One attraction of the Commission processes as it was configured is the assurance of neutral (non-advocate, non-adversarial) communicative interactions which open up the possibility for contextual problem-solving. Skip this step and you are before an adjudicator, where issues are rarely resolved, but rather ruled upon, representing both a disempowerment of the parties, and a considerably narrower constellation of remedies, none of them necessarily engaging the public interest. Characterized in this way, one can argue that the decoupling of the individual complaint from the other Commission functions will result in undermining public interest goals by encouraging a privatized view of wrongs which impact not only the individual, but also the workplace environment and the public atmosphere more broadly.
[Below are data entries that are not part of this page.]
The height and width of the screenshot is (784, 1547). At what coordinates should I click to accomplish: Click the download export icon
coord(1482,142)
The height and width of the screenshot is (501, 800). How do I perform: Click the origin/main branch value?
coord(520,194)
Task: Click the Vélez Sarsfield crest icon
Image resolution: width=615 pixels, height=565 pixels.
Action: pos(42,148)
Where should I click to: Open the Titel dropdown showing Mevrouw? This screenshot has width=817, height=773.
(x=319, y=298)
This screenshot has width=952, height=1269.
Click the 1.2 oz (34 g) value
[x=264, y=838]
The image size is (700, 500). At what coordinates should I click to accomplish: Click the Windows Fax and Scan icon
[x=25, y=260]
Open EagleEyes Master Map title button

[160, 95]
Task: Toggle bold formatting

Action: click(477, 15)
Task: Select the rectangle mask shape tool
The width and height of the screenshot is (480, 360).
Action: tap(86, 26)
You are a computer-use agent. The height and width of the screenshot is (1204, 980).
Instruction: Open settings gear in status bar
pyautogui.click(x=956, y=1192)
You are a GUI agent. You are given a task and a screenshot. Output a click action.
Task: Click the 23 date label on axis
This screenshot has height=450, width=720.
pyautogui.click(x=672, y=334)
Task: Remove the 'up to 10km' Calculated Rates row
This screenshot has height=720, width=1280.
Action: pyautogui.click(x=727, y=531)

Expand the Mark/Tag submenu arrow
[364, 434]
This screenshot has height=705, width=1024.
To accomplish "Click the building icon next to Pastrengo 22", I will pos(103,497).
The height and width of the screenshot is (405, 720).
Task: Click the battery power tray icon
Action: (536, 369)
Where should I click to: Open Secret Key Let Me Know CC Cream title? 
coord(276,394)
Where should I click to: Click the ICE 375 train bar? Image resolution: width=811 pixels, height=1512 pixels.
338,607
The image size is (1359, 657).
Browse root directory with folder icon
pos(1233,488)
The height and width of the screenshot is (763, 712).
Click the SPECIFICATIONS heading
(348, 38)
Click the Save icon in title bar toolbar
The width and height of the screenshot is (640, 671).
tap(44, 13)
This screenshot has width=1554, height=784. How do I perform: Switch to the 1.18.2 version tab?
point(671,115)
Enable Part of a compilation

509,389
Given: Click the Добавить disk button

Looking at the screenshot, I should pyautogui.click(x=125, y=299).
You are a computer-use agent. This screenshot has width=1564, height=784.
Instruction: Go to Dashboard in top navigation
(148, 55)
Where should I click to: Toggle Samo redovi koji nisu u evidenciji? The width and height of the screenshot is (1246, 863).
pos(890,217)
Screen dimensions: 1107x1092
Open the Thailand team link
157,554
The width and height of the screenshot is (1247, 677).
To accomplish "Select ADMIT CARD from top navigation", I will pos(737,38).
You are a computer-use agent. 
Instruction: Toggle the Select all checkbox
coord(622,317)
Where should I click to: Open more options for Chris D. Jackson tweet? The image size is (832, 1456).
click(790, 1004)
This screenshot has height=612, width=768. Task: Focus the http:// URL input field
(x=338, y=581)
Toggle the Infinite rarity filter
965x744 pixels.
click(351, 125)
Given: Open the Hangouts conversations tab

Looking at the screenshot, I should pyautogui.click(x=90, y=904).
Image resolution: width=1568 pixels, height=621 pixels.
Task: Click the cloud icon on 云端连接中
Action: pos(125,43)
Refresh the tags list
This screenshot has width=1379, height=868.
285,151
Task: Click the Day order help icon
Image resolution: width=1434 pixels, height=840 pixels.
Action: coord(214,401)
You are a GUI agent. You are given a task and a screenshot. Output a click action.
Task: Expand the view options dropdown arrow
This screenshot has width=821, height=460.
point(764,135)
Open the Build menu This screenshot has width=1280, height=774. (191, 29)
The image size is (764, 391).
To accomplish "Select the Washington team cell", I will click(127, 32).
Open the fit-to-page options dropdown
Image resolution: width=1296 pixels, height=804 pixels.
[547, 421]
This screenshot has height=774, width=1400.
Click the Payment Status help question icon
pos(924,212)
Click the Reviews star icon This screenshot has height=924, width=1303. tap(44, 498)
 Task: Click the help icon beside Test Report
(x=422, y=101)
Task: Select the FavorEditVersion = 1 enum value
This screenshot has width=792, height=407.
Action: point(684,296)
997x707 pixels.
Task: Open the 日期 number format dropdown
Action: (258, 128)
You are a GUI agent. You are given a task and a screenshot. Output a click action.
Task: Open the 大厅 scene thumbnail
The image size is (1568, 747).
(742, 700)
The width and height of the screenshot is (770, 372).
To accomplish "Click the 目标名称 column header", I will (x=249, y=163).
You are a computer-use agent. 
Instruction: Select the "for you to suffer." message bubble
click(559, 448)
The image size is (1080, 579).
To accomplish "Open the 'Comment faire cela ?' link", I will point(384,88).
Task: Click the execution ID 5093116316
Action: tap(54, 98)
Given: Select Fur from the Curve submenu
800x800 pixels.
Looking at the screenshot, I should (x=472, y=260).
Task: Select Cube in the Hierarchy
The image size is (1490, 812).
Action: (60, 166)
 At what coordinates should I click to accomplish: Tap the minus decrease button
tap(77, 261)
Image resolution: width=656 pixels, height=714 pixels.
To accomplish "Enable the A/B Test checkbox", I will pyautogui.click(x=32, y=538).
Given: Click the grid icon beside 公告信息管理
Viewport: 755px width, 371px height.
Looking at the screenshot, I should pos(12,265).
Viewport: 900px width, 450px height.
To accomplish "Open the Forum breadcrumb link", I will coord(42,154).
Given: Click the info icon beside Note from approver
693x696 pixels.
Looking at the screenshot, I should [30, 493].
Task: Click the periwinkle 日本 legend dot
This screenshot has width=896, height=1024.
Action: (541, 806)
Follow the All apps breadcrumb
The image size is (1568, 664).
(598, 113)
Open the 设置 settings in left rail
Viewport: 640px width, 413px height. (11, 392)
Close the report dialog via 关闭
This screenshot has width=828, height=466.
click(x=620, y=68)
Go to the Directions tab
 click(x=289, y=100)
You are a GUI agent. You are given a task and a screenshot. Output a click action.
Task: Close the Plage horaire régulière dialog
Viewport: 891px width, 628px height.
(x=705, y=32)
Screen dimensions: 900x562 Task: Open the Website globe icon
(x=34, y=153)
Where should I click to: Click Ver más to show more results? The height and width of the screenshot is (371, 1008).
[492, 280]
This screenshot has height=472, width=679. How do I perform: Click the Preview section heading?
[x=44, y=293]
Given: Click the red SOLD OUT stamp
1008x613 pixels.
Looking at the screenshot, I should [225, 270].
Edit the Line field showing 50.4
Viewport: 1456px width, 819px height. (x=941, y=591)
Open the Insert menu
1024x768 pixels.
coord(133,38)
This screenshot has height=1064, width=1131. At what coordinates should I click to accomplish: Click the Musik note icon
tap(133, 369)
Without gloss over the issues of gatekeeping and delay that certainly reveal the limitations of the system as currently conceived, it must still be acknowledged that the commission system cannot be expected to bear the full weight of responsibility for achieving anti-discrimination social goals. Government-sponsored anti-discrimination enforcement must be situated within a broader set of common practices such as municipal accessibility plans, e.g. those stipulated under the Ontarians with Disabilities Act, progressive employment legislation, in-house corporate and employer anti-discrimination and anti-harassment ‘best practices,” and community-based educational initiatives. A healthy network of anti-discrimination practices is the best insurance of a vital normative fabric of human rights protections. This reasoning calls for expanding not diminishing them. (Reference – Rosanna Langer, Ph.D., Laurentian University, Law and Justice Dept.)